There’s nothing left inside for me. I don’t know how to begin to express feelings about this. Except a lot of anger for her deciding her son “would be fine” without her. I don’t know how to do anything but stare at the wall. I have 4 unfinished blog posts. Many half-finished watercolors. I’m just filled with nothing and pain. Nothing and despair. Nothing and panic. Nothing and tears and nothing. How am I to be here for a child when I’m not here for myself. Everytime I close my eyes I’m waiting for the next person to quit. I don’t blame anyone. I don’t want to keep going either. I feel obligated to post, but don’t want to depress everyone. This is all I’ve got to share though. Nothing.

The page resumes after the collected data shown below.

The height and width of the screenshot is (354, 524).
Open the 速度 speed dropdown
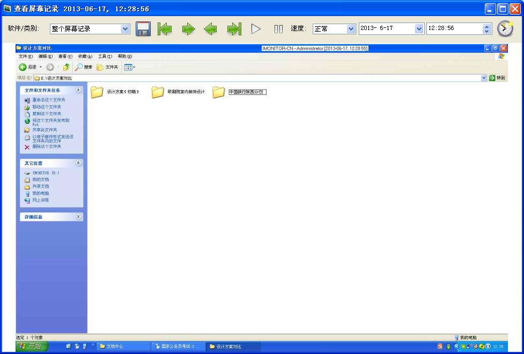(351, 29)
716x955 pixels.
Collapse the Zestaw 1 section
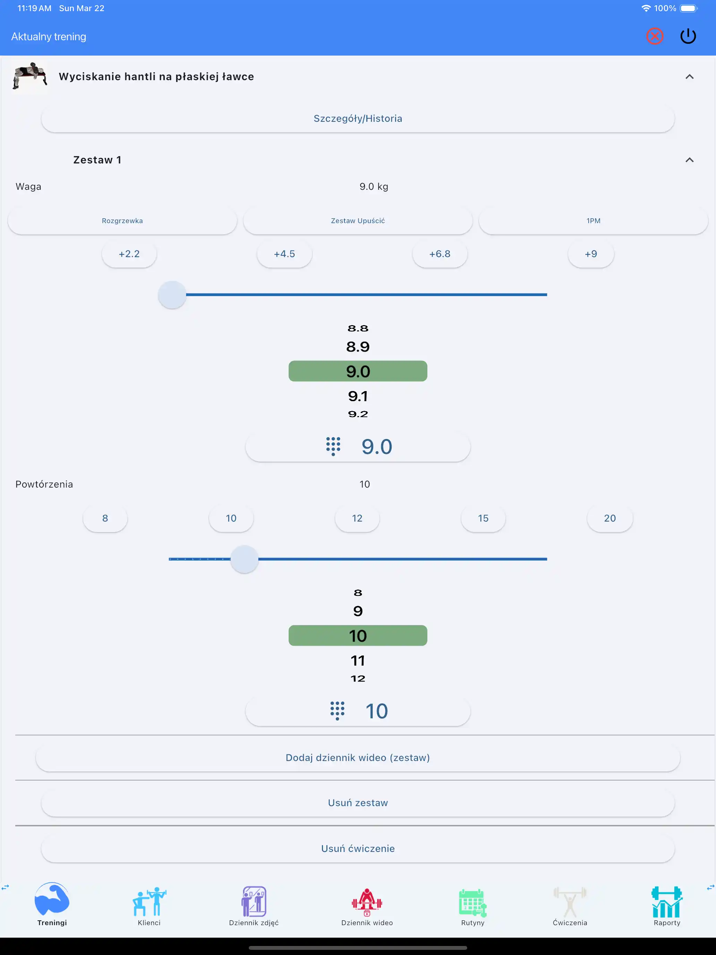[x=689, y=160]
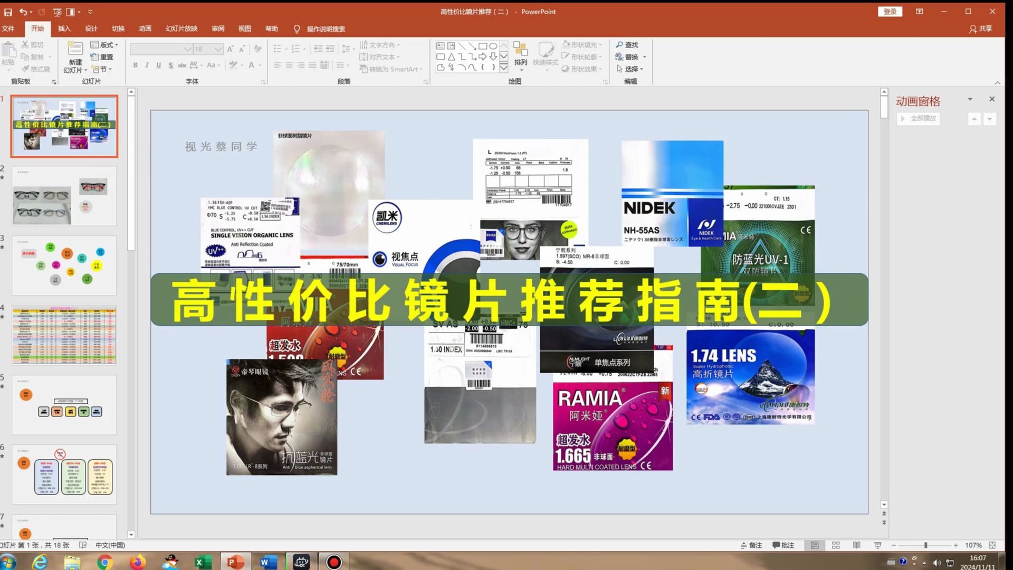Viewport: 1013px width, 570px height.
Task: Expand the 幻灯片放映 menu item
Action: point(182,29)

I don’t have words either. I can’t imagine how you must be feeling. I am praying for you, because you need supernatural strength and resilience. What a beautiful grandson you have and he must be a huge blessing. But at the same time … yes. Also a difficult situation for you. And the little guy, poor thing. Cling to your dog and your boy and take it one step at a time, just one baby step to the next. One breath to the next. I wish I had better advice to offer. Sending supernatural strength and power your way, and your grandson’s way.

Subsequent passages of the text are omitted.